◆ **Given text**:
──────

What are the biggest barriers to drug safety in the West Kootenays?
Garth Mullins is a Vancouver-based activist who produces Crackdown – A podcast about drug user activism.
On Tuesday, Mullins was a guest speaker at “Community Conversation on the Toxic Drug Crisis,” a sold-out event in Trail that attracted 150 people.
Garth says a big barrier to help is a lack of access to pharmaceutical alternatives.
“So, we have a toxic drug supply. It’ll kill you in the afternoon, it’ll kill you in the morning. So the very thing we need to do is to separate people from the toxic drug supply. Give them a pharmaceutical alternative. That’s what we’ve been asking for for ten years.”
Interior Health also reports that drug deaths remain high. They say that street drugs in the region are increasingly toxic.
BC Coroners Service data shows the Kootenay Boundary remains one of the hardest-hit regions in the province for toxic drug deaths.
But harm reduction strategies like pharmaceutical alternatives remain controversial.
Organizers say the event aimed to address what they described as misinformation and disinformation around harm reduction strategies. Organizers included community action teams in Nelson, Castlegar, Grand Forks, and Trail in partnership with ANKORS West.
Rising toxic drug poisonings are putting more pressure on service providers. Organizers say space in overdose prevention and shelters is already limited.
Another guest speaker, Corey Ranger is president of the Harm Reduction Nurses Association. Ranger feels drug policy is moving backward in Canada.
He explains that an unregulated drug supply is an unpredictable one. Ranger, like Interior Health, says opioid agonist therapy along with treatment and harm reduction are among the best ways to prevent toxic drug deaths.
Mullins says pharmaceutical alternatives to street drugs are needed to reduce risk. He argues restricting access to traditional street drugs forces people to find more dangerous alternatives.
“…In places where there’s been a furious drug war with lots and lots of police action, drug seizures, interdictions, border controls, all that stuff, those places are more dangerous. The places where they crack down on heroin and crack down on opium, driven those things right out of the market, and they’ve been replaced with fentanyl and you know, tranquilizers and benzodiazepines and stuff. Those are the really dangerous places for drug users.”

──────

◆ **Required actions**:
a) According to the article on drug safety in the West Kootenays, how many people did the event in Trail draw?
b) Transcribe part of the article on drug safety in the West Kootenays word for word, starting with "On Tuesday, Mullins" and going on through "are increasingly toxic.".

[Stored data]
──────

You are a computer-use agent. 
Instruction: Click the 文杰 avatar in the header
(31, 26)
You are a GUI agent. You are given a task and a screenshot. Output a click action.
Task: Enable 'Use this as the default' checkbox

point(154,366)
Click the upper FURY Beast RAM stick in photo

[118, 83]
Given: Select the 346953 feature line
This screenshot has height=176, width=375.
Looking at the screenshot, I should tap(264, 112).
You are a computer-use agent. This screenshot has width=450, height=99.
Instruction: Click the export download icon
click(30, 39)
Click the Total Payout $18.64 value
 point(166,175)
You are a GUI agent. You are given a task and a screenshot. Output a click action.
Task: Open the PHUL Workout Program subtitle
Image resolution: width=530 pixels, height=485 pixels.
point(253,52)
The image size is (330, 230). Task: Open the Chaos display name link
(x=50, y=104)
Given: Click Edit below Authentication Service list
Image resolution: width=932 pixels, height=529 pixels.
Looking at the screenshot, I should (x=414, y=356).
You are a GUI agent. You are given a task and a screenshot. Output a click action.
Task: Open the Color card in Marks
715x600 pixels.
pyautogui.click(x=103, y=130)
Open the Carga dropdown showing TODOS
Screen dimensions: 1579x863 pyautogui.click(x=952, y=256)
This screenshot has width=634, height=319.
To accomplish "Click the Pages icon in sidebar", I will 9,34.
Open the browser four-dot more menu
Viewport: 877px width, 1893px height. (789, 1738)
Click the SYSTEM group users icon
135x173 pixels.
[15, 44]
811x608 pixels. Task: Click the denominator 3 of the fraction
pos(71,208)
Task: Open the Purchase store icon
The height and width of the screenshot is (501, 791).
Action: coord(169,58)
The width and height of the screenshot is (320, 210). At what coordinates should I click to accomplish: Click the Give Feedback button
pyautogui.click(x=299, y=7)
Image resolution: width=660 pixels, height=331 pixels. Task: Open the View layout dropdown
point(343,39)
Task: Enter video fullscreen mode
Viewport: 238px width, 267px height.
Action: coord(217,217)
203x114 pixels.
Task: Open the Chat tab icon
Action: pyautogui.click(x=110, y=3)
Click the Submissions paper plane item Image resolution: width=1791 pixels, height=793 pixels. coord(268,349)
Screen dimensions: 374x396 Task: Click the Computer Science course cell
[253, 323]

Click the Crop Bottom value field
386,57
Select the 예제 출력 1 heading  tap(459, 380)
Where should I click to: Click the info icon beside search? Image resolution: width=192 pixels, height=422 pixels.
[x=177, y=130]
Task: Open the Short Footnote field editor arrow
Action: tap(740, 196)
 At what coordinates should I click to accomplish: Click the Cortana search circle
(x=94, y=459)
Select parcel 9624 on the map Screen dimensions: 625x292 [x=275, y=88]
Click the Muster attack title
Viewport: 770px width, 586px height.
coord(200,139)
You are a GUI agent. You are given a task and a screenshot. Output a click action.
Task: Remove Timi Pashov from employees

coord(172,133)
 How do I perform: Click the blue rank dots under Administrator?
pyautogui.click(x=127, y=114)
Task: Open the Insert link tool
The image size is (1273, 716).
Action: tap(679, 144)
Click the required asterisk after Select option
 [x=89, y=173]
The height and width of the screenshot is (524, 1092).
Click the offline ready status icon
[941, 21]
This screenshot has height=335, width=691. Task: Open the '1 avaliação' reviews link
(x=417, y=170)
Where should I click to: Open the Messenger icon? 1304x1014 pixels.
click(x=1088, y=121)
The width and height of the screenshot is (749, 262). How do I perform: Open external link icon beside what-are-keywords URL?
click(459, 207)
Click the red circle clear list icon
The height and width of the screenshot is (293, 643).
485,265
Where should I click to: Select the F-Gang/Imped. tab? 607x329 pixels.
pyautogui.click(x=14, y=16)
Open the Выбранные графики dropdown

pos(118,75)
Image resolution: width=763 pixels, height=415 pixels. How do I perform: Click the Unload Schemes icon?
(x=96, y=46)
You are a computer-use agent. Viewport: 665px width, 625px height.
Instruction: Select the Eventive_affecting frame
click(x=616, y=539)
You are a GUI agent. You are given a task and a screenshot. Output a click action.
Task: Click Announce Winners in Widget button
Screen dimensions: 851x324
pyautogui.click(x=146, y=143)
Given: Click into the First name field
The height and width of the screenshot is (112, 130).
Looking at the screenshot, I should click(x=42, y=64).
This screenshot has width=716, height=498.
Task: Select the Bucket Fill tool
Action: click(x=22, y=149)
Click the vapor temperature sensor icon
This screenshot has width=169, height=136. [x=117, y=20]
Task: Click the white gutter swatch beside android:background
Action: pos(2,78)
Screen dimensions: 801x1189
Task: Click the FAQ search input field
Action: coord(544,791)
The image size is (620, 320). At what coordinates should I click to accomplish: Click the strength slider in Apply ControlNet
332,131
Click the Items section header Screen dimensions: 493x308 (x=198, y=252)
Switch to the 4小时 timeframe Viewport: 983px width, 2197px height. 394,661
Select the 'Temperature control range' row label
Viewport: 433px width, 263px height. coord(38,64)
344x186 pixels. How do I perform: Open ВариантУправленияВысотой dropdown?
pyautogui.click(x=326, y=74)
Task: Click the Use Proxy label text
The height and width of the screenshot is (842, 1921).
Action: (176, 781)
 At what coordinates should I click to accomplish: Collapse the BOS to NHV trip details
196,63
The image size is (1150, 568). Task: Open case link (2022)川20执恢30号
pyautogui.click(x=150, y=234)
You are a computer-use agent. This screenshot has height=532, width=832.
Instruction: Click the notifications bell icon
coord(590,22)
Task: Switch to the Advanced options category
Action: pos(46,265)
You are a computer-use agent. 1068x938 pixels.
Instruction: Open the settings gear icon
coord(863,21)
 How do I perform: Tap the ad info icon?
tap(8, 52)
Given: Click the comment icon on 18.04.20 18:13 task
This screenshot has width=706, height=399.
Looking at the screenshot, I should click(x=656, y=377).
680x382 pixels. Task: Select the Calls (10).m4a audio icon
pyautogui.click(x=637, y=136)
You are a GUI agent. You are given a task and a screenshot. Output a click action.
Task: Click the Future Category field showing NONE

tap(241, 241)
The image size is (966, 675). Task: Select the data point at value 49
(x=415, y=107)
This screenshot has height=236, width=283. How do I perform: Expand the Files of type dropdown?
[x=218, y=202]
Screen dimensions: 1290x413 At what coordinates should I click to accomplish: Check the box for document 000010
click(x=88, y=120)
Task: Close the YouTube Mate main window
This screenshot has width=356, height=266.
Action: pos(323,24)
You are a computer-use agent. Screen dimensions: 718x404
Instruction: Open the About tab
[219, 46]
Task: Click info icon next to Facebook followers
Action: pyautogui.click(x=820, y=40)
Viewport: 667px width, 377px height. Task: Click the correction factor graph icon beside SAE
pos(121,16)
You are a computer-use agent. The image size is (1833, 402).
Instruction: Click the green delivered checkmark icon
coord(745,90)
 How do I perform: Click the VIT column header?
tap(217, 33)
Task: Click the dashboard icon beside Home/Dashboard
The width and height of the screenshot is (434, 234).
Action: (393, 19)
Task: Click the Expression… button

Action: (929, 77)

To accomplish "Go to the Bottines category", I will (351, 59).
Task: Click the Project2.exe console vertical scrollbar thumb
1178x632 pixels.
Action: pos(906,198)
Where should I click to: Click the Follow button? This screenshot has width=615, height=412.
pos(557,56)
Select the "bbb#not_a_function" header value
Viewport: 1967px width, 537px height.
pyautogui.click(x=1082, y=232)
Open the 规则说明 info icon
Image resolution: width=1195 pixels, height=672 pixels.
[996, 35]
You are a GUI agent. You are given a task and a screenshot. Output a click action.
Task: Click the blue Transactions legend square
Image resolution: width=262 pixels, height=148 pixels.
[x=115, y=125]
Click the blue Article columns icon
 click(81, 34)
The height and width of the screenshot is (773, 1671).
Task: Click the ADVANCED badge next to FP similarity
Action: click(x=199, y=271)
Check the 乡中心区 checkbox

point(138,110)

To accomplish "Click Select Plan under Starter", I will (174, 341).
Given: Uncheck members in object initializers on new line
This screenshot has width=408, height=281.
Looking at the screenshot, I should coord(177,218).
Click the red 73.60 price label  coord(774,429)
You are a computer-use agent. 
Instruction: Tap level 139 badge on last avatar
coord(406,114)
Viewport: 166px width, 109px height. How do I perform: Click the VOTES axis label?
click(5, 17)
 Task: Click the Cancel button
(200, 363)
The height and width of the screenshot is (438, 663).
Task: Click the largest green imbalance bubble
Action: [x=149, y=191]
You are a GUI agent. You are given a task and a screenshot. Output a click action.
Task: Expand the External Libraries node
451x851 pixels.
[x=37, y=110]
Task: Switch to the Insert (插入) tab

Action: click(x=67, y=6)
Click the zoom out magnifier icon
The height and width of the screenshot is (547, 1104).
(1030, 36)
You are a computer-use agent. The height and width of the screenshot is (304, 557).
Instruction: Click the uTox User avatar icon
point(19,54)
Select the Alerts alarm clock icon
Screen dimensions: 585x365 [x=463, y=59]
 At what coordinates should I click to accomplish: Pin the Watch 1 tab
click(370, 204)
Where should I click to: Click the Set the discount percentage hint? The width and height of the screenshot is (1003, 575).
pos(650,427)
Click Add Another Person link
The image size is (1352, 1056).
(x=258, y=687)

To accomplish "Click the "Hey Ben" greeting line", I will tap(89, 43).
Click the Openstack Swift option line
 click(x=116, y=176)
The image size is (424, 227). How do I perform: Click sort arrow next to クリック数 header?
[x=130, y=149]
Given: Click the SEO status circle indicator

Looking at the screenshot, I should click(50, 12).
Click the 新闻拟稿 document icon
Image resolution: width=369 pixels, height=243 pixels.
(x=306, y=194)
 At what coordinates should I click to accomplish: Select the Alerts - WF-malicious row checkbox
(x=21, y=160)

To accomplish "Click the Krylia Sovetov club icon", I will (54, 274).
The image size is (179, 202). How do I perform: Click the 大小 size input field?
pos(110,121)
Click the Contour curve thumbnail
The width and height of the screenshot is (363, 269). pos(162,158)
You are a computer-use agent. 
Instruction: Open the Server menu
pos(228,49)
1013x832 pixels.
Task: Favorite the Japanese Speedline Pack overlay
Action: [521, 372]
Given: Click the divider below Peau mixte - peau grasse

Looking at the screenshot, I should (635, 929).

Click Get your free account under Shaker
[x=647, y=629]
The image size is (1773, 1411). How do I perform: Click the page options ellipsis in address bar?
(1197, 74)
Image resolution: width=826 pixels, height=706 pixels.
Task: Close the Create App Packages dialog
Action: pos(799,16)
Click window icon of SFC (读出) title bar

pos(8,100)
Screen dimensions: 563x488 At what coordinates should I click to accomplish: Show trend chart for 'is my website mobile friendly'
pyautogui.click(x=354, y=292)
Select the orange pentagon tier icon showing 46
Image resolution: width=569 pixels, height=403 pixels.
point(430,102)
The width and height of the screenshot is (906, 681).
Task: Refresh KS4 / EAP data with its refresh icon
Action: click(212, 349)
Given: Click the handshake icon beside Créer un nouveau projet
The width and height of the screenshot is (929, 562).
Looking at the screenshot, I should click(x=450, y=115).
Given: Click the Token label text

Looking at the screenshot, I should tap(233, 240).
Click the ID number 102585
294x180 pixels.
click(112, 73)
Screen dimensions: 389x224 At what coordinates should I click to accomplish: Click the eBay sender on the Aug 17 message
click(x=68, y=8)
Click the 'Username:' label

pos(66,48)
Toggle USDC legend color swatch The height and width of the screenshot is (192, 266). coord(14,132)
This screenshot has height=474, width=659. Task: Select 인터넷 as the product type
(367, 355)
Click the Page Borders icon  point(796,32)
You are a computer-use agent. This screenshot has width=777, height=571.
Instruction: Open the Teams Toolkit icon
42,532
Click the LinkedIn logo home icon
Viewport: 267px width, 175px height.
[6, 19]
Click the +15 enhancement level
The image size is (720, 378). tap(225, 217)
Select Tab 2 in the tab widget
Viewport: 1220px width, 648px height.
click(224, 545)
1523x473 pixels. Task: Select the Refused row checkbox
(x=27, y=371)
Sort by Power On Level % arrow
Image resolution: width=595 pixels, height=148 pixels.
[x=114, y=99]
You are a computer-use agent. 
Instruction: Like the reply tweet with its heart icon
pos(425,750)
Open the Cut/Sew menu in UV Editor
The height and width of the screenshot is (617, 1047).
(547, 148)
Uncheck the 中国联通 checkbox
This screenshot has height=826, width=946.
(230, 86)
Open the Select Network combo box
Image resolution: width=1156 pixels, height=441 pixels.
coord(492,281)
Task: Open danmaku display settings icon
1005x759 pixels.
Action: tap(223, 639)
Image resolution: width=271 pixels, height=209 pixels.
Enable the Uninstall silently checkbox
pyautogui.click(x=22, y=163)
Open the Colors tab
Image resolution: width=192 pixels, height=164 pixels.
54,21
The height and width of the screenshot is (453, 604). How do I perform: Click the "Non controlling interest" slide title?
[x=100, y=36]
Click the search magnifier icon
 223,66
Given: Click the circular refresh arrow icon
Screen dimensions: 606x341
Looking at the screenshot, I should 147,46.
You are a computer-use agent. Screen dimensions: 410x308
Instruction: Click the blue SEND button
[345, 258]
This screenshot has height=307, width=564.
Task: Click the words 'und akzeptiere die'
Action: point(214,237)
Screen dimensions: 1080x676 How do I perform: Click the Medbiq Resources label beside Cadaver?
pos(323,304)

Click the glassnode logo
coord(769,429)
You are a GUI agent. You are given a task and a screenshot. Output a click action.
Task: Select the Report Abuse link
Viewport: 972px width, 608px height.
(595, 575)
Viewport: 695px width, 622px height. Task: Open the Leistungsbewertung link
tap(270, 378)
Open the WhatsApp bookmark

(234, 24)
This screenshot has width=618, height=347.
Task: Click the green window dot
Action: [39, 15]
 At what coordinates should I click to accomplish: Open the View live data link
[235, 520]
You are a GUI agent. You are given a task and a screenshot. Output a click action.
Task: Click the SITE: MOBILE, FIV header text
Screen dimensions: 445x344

──────

◆ **Written responses**:
a) 150 people.

b)
On Tuesday, Mullins was a guest speaker at “Community Conversation on the Toxic Drug Crisis,” a sold-out event in Trail that attracted 150 people.
Garth says a big barrier to help is a lack of access to pharmaceutical alternatives.
“So, we have a toxic drug supply. It’ll kill you in the afternoon, it’ll kill you in the morning. So the very thing we need to do is to separate people from the toxic drug supply. Give them a pharmaceutical alternative. That’s what we’ve been asking for for ten years.”
Interior Health also reports that drug deaths remain high. They say that street drugs in the region are increasingly toxic.